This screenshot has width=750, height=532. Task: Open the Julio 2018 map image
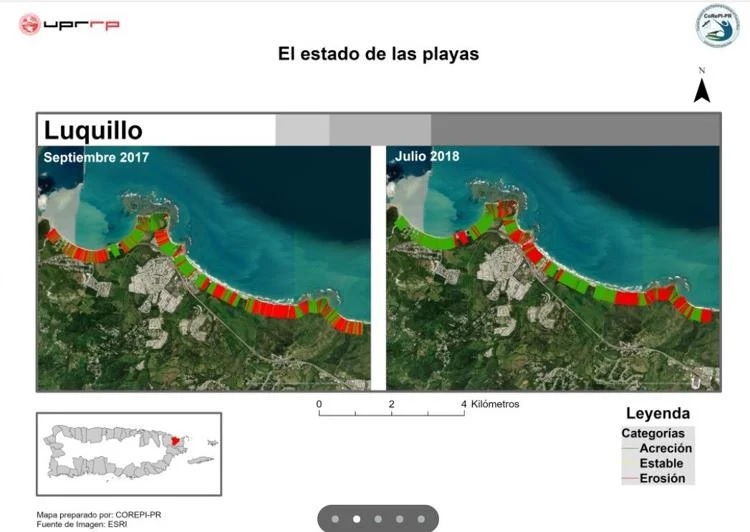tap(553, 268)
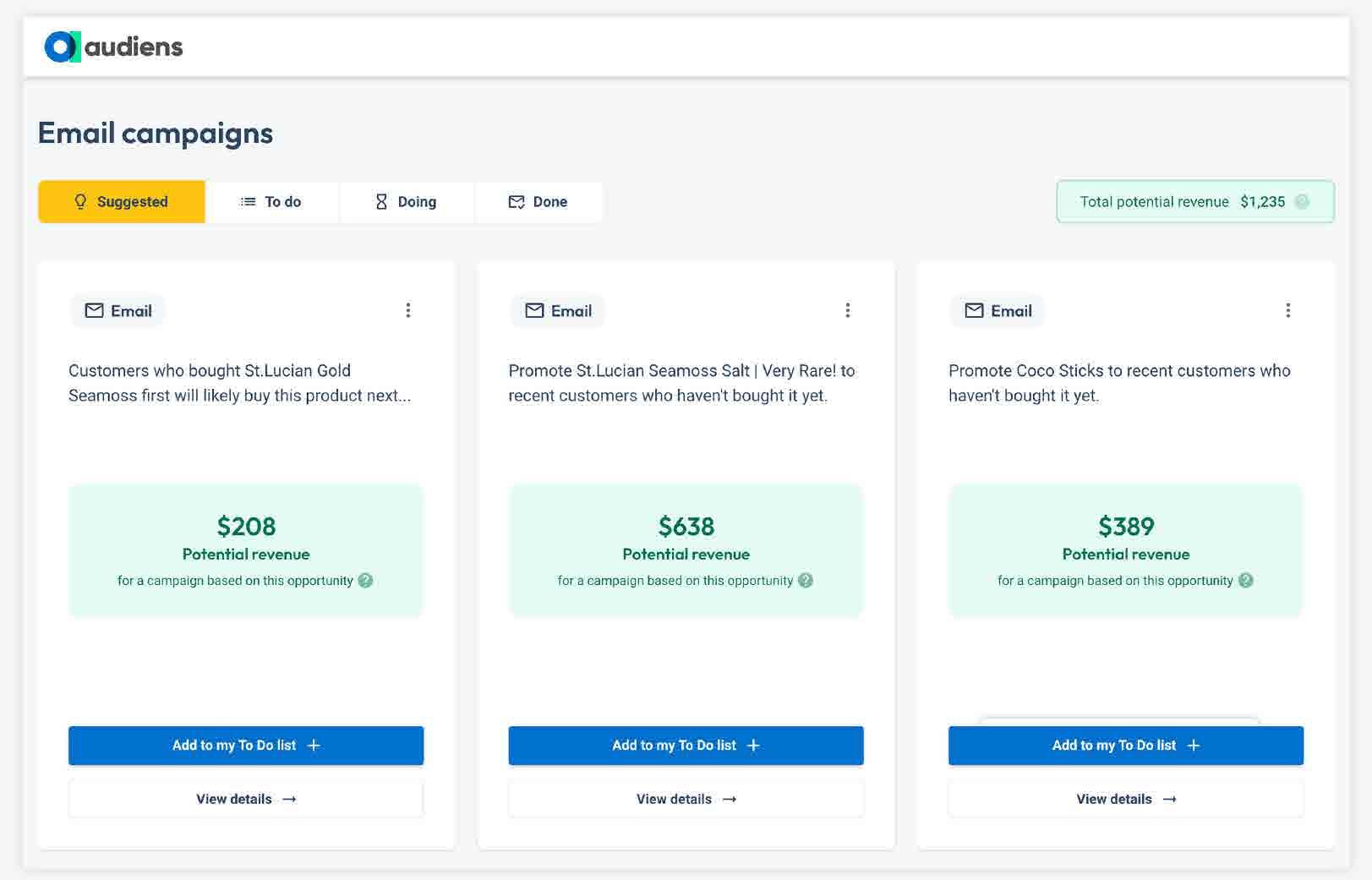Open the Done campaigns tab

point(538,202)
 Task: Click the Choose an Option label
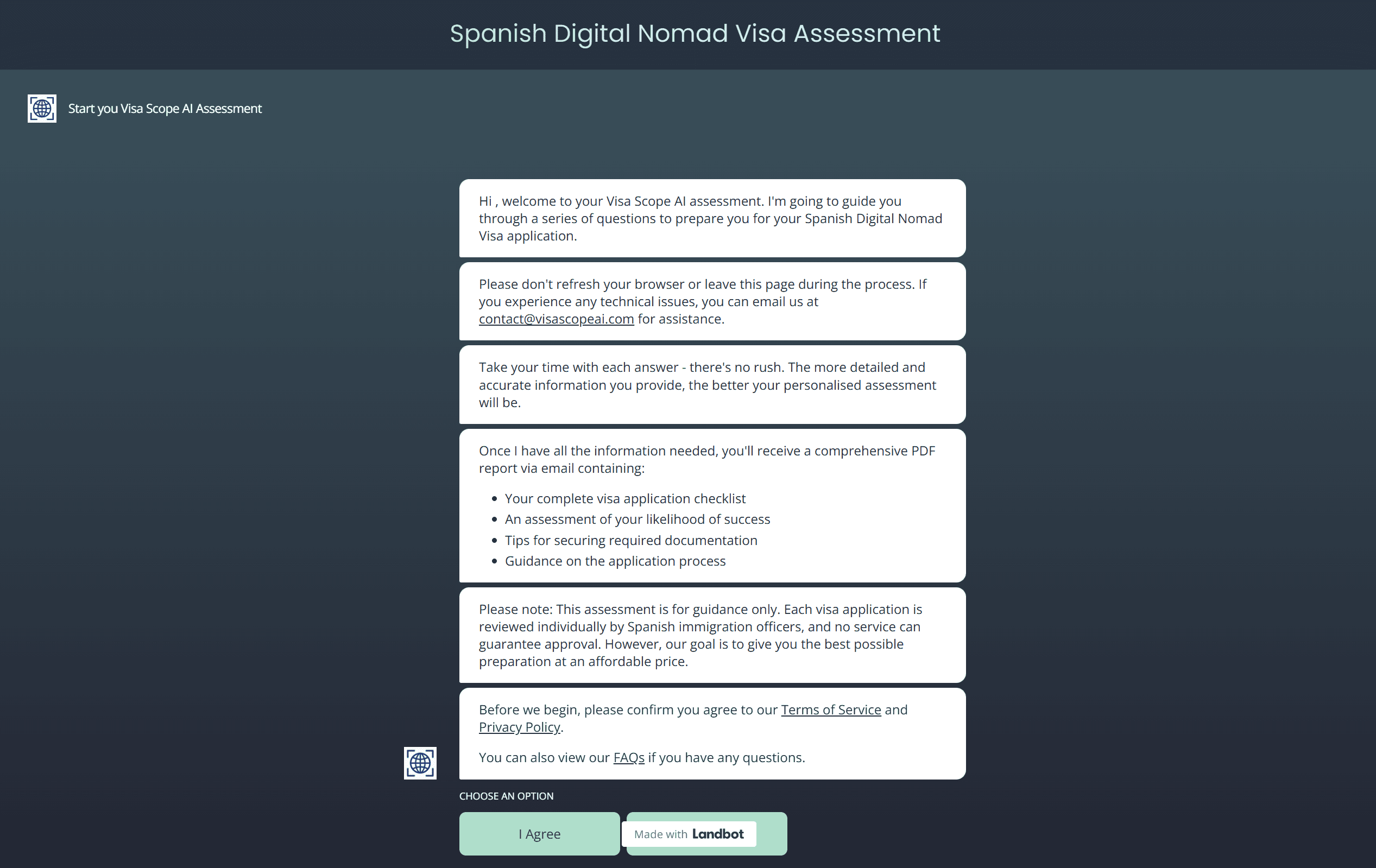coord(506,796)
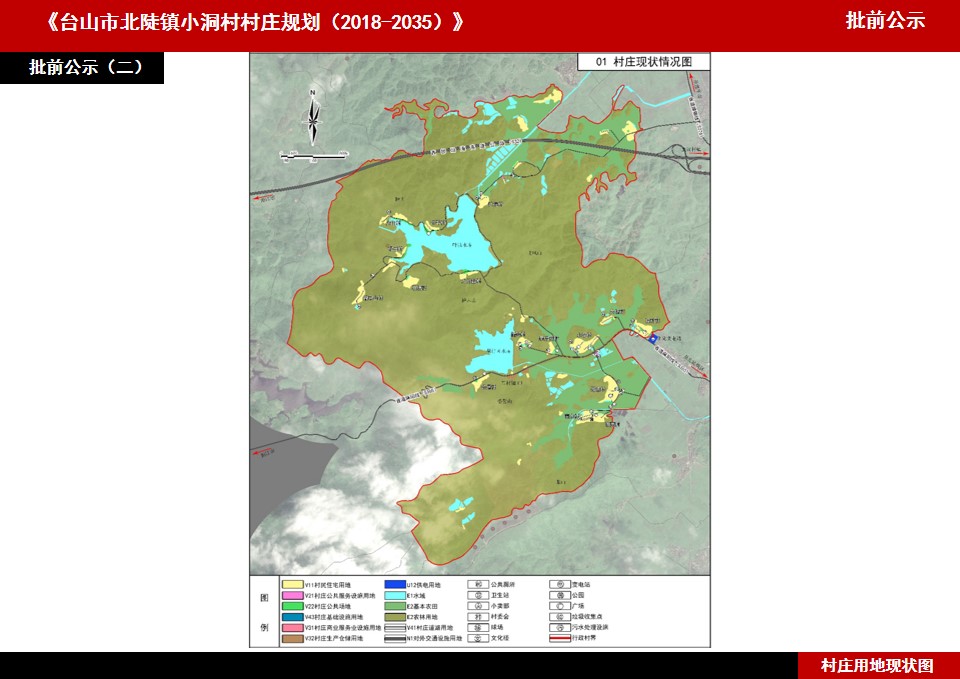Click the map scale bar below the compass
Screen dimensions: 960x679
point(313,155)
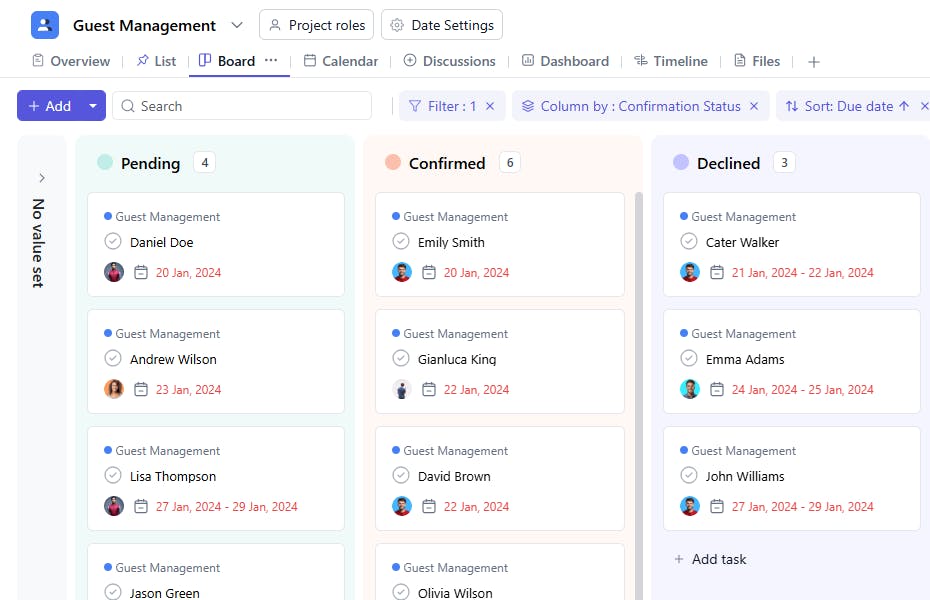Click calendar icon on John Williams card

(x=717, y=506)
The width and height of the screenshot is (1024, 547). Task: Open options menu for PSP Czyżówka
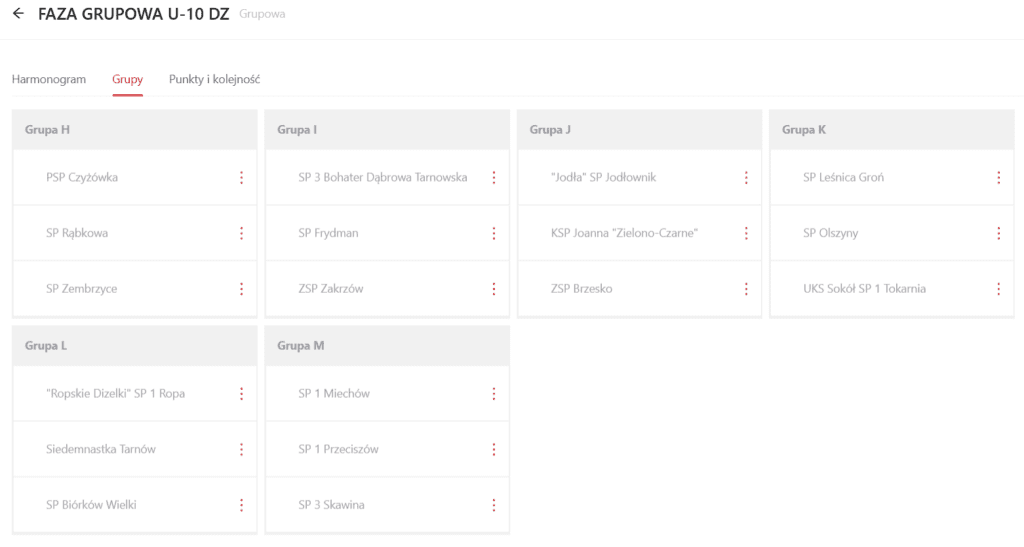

- - - -

Copy out every item above word for word, omitting the pictures.

Exercise response ▸
This screenshot has width=750, height=532. Task: Open the Julio 2018 map image
tap(553, 268)
Open the Done campaigns tab

point(538,202)
 Task: Click the Choose an Option label
coord(506,796)
Click the map scale bar below the compass
Screen dimensions: 960x679
point(313,155)
Click calendar icon on John Williams card

(x=717, y=506)
The width and height of the screenshot is (1024, 547). Task: Open options menu for PSP Czyżówka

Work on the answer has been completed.